TJ: You have a lot of connections with Rei Kawakubo and with Yohji Yamamoto. How did you establish such a strong connection with them?


PR: What they do has touched me very deeply, I was always fascinated and since the beginning, I was very touched by the creativity and the elegance and the sense of beauty from Rei and Yohji. I think they felt the same with my pictures so we slowly got in contact. They are of course Japanese so their roots are very far from mine, but they feel my roots and I feel theirs. They are both geniuses, they really are artists, not just fashion designers.


TJ: Although she says she’s a business woman…


PR: She says she’s a businesswoman but she’s an artist, she takes risks all the time, as an artist you do. She always pushes the boundaries a little bit further. I think she’s fantastic. Yohji too.


TJ: Who was your master?


PR: My real master was an Italian photographer in Ravenna, the place I was born. He did everything: industrial photography, theatre photography, football matches, weddings. So he had a lot, a lot of stuff, all the single 8 x 10s. He had a camera for everything.


TJ: How old were you?


PR: I was 17 or 18 and so every afternoon after school, I went to his studio. He was doing his prints himself, he had a dark room. The studio was not at all like a fashion studio or a professional photographer’s studio. It was an apartment. It was interesting, everything from him was interesting, he was a good teacher. This was my school in a way and then when I came to Paris, I was assisting and, by chance, I went to see Bourdin and Newton but I was not lucky with them. Bourdin asked me which star sign I was, I said I was Libra, and he said, “oh no I don’t like Libras”. Haha! So finally I found Laurence Sackman and he was a young photographer. Crazy guy, but a fantastic photographer. From him I learnt a lot, the professional way to work, very solid. He told me something I will never forget, he said “you know, your camera should be very solid in the tripod; the tripod very solid in the floor. But your mind should be completely free”. And this I think is a good lesson. The technique needs to be strong but the imagination should be completely free and flying all the time.

========

Stated task - Write out, word for word, the part of the interview above between "PR: What they" and "fantastic. Yohji too.", inclusive.

Supplied information -
========

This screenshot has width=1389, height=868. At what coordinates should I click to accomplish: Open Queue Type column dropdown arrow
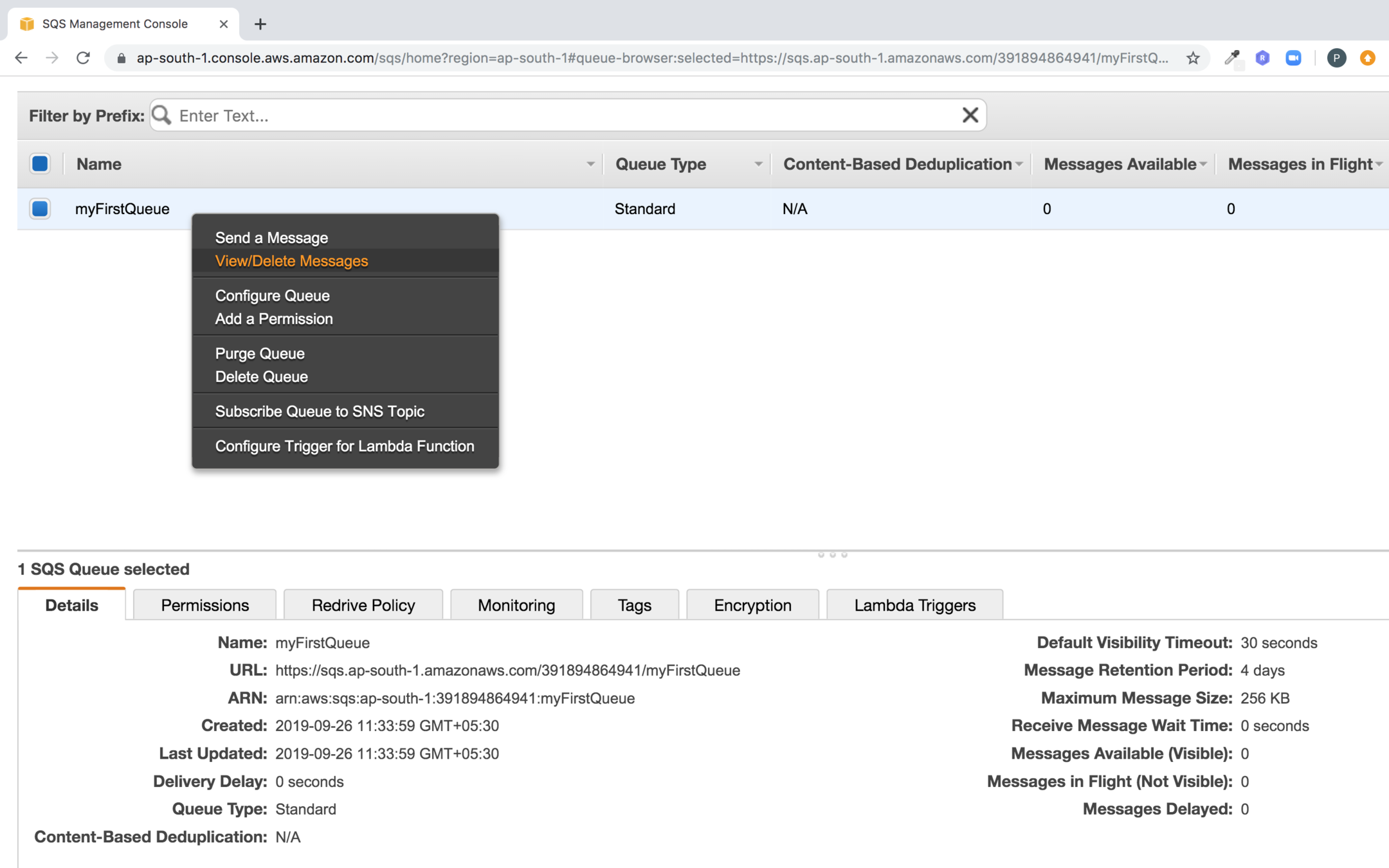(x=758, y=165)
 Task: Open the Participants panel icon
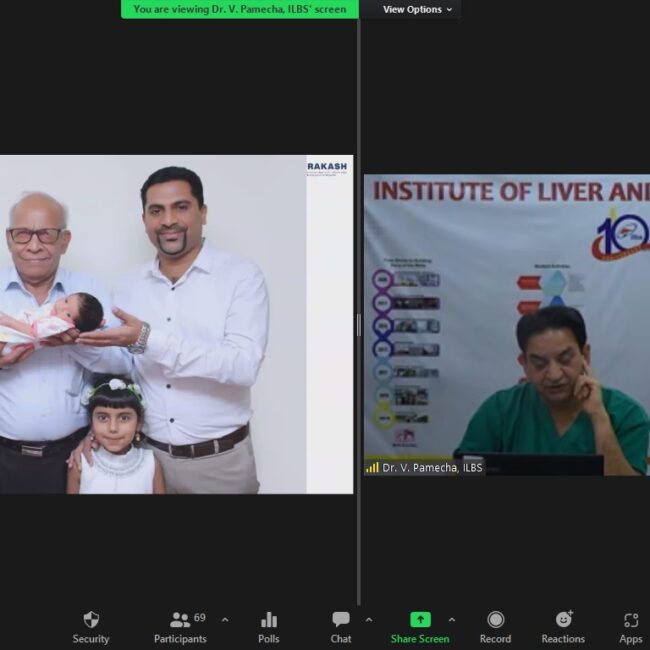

========

Exercise output -
PR: What they do has touched me very deeply, I was always fascinated and since the beginning, I was very touched by the creativity and the elegance and the sense of beauty from Rei and Yohji. I think they felt the same with my pictures so we slowly got in contact. They are of course Japanese so their roots are very far from mine, but they feel my roots and I feel theirs. They are both geniuses, they really are artists, not just fashion designers.


TJ: Although she says she’s a business woman…


PR: She says she’s a businesswoman but she’s an artist, she takes risks all the time, as an artist you do. She always pushes the boundaries a little bit further. I think she’s fantastic. Yohji too.